### Task brief
The answer must be the data, repeated exactly.

----

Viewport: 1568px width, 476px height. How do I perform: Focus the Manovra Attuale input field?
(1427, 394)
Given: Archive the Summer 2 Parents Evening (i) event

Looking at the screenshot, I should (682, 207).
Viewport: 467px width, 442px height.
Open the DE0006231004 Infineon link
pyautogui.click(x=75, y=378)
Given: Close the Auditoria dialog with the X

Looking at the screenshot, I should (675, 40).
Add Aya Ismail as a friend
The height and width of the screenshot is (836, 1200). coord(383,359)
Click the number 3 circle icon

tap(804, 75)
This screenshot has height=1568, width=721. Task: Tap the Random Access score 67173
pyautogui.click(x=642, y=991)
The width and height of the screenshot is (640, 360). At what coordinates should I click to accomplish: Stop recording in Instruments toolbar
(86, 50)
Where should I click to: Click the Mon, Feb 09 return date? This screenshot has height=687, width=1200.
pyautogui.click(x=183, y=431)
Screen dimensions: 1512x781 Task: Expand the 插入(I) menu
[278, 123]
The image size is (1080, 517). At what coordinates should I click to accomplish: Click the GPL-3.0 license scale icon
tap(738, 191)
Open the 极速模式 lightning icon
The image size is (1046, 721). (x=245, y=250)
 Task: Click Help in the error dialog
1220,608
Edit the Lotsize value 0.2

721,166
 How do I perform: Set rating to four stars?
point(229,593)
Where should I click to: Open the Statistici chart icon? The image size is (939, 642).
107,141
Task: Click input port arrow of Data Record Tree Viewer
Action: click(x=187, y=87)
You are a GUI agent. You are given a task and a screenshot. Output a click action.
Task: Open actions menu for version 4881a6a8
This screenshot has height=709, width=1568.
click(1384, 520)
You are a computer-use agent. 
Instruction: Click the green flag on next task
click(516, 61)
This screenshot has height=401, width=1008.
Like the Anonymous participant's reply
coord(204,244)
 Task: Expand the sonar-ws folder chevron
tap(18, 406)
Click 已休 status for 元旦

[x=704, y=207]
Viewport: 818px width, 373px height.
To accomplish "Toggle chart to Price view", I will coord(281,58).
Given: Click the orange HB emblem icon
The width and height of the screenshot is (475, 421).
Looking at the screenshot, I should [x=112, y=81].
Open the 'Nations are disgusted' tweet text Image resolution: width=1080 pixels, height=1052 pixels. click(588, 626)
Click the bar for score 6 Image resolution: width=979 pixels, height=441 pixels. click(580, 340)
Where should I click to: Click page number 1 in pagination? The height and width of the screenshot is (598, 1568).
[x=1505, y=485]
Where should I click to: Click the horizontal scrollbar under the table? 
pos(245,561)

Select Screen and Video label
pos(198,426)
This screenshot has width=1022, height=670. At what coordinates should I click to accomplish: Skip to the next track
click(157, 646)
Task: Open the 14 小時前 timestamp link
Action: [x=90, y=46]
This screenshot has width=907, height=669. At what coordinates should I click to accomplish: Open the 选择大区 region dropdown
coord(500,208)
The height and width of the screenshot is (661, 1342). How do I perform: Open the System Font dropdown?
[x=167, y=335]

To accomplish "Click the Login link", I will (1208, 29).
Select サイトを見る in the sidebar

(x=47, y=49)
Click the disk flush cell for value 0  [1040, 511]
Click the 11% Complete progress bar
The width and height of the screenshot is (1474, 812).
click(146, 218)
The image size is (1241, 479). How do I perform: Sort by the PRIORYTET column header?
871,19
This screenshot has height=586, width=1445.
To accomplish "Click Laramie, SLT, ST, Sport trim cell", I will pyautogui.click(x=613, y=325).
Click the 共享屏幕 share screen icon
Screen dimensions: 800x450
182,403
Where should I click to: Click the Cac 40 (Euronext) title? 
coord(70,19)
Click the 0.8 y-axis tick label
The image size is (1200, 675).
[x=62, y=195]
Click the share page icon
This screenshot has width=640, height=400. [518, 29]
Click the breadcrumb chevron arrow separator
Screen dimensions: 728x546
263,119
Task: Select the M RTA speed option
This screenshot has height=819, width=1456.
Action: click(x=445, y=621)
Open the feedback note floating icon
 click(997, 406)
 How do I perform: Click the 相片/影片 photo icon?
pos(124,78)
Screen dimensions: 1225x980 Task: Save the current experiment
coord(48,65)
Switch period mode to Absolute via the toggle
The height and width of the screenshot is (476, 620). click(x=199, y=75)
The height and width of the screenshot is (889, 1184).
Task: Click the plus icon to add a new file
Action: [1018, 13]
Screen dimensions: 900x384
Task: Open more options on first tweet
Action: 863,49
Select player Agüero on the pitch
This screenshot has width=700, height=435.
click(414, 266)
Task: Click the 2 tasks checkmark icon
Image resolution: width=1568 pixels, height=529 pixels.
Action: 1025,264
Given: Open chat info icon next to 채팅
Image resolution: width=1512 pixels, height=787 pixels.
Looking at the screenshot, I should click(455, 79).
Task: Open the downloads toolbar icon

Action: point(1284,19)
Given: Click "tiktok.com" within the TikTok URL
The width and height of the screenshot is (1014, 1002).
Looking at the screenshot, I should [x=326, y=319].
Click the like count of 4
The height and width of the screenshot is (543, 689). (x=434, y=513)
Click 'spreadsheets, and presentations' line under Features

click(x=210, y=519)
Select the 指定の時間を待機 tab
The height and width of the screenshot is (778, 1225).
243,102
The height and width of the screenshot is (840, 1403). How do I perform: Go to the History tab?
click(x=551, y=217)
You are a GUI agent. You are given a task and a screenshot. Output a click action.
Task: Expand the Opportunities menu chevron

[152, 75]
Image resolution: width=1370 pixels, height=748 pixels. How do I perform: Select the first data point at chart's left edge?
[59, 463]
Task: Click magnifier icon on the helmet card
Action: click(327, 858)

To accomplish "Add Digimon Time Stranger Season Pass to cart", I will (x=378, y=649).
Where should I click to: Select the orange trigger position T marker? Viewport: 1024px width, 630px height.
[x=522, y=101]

----

### Task output
Viewport: 1568px width, 476px height. How do I perform: Focus the Manovra Attuale input field?
(1427, 394)
Given: Archive the Summer 2 Parents Evening (i) event

Looking at the screenshot, I should (682, 207).
Viewport: 467px width, 442px height.
Open the DE0006231004 Infineon link
pyautogui.click(x=75, y=378)
Given: Close the Auditoria dialog with the X

Looking at the screenshot, I should (675, 40).
Add Aya Ismail as a friend
The height and width of the screenshot is (836, 1200). coord(383,359)
Click the number 3 circle icon

tap(804, 75)
This screenshot has height=1568, width=721. Task: Tap the Random Access score 67173
pyautogui.click(x=642, y=991)
The width and height of the screenshot is (640, 360). At what coordinates should I click to accomplish: Stop recording in Instruments toolbar
(86, 50)
Where should I click to: Click the Mon, Feb 09 return date? This screenshot has height=687, width=1200.
pyautogui.click(x=183, y=431)
Screen dimensions: 1512x781 Task: Expand the 插入(I) menu
[278, 123]
The image size is (1080, 517). At what coordinates should I click to accomplish: Click the GPL-3.0 license scale icon
tap(738, 191)
Open the 极速模式 lightning icon
The image size is (1046, 721). (x=245, y=250)
 Task: Click Help in the error dialog
1220,608
Edit the Lotsize value 0.2

721,166
 How do I perform: Set rating to four stars?
point(229,593)
Where should I click to: Open the Statistici chart icon? The image size is (939, 642).
107,141
Task: Click input port arrow of Data Record Tree Viewer
Action: click(x=187, y=87)
You are a GUI agent. You are given a task and a screenshot. Output a click action.
Task: Open actions menu for version 4881a6a8
This screenshot has height=709, width=1568.
click(1384, 520)
You are a computer-use agent. 
Instruction: Click the green flag on next task
click(516, 61)
This screenshot has height=401, width=1008.
Like the Anonymous participant's reply
coord(204,244)
 Task: Expand the sonar-ws folder chevron
tap(18, 406)
Click 已休 status for 元旦

[x=704, y=207]
Viewport: 818px width, 373px height.
To accomplish "Toggle chart to Price view", I will coord(281,58).
Given: Click the orange HB emblem icon
The width and height of the screenshot is (475, 421).
Looking at the screenshot, I should [x=112, y=81].
Open the 'Nations are disgusted' tweet text Image resolution: width=1080 pixels, height=1052 pixels. click(588, 626)
Click the bar for score 6 Image resolution: width=979 pixels, height=441 pixels. click(580, 340)
Where should I click to: Click page number 1 in pagination? The height and width of the screenshot is (598, 1568).
[x=1505, y=485]
Where should I click to: Click the horizontal scrollbar under the table? 
pos(245,561)

Select Screen and Video label
pos(198,426)
This screenshot has width=1022, height=670. At what coordinates should I click to accomplish: Skip to the next track
click(157, 646)
Task: Open the 14 小時前 timestamp link
Action: [x=90, y=46]
This screenshot has width=907, height=669. At what coordinates should I click to accomplish: Open the 选择大区 region dropdown
coord(500,208)
The height and width of the screenshot is (661, 1342). How do I perform: Open the System Font dropdown?
[x=167, y=335]

To accomplish "Click the Login link", I will (1208, 29).
Select サイトを見る in the sidebar

(x=47, y=49)
Click the disk flush cell for value 0  [1040, 511]
Click the 11% Complete progress bar
The width and height of the screenshot is (1474, 812).
click(146, 218)
The image size is (1241, 479). How do I perform: Sort by the PRIORYTET column header?
871,19
This screenshot has height=586, width=1445.
To accomplish "Click Laramie, SLT, ST, Sport trim cell", I will pyautogui.click(x=613, y=325).
Click the 共享屏幕 share screen icon
Screen dimensions: 800x450
182,403
Where should I click to: Click the Cac 40 (Euronext) title? 
coord(70,19)
Click the 0.8 y-axis tick label
The image size is (1200, 675).
[x=62, y=195]
Click the share page icon
This screenshot has width=640, height=400. [518, 29]
Click the breadcrumb chevron arrow separator
Screen dimensions: 728x546
263,119
Task: Select the M RTA speed option
This screenshot has height=819, width=1456.
Action: click(x=445, y=621)
Open the feedback note floating icon
 click(997, 406)
 How do I perform: Click the 相片/影片 photo icon?
pos(124,78)
Screen dimensions: 1225x980 Task: Save the current experiment
coord(48,65)
Switch period mode to Absolute via the toggle
The height and width of the screenshot is (476, 620). click(x=199, y=75)
The height and width of the screenshot is (889, 1184).
Task: Click the plus icon to add a new file
Action: [1018, 13]
Screen dimensions: 900x384
Task: Open more options on first tweet
Action: 863,49
Select player Agüero on the pitch
This screenshot has width=700, height=435.
click(414, 266)
Task: Click the 2 tasks checkmark icon
Image resolution: width=1568 pixels, height=529 pixels.
Action: 1025,264
Given: Open chat info icon next to 채팅
Image resolution: width=1512 pixels, height=787 pixels.
Looking at the screenshot, I should click(455, 79).
Task: Open the downloads toolbar icon

Action: point(1284,19)
Given: Click "tiktok.com" within the TikTok URL
The width and height of the screenshot is (1014, 1002).
Looking at the screenshot, I should [x=326, y=319].
Click the like count of 4
The height and width of the screenshot is (543, 689). (x=434, y=513)
Click 'spreadsheets, and presentations' line under Features

click(x=210, y=519)
Select the 指定の時間を待機 tab
The height and width of the screenshot is (778, 1225).
243,102
The height and width of the screenshot is (840, 1403). How do I perform: Go to the History tab?
click(x=551, y=217)
You are a GUI agent. You are given a task and a screenshot. Output a click action.
Task: Expand the Opportunities menu chevron

[152, 75]
Image resolution: width=1370 pixels, height=748 pixels. How do I perform: Select the first data point at chart's left edge?
[59, 463]
Task: Click magnifier icon on the helmet card
Action: click(327, 858)

To accomplish "Add Digimon Time Stranger Season Pass to cart", I will (x=378, y=649).
Where should I click to: Select the orange trigger position T marker? Viewport: 1024px width, 630px height.
[x=522, y=101]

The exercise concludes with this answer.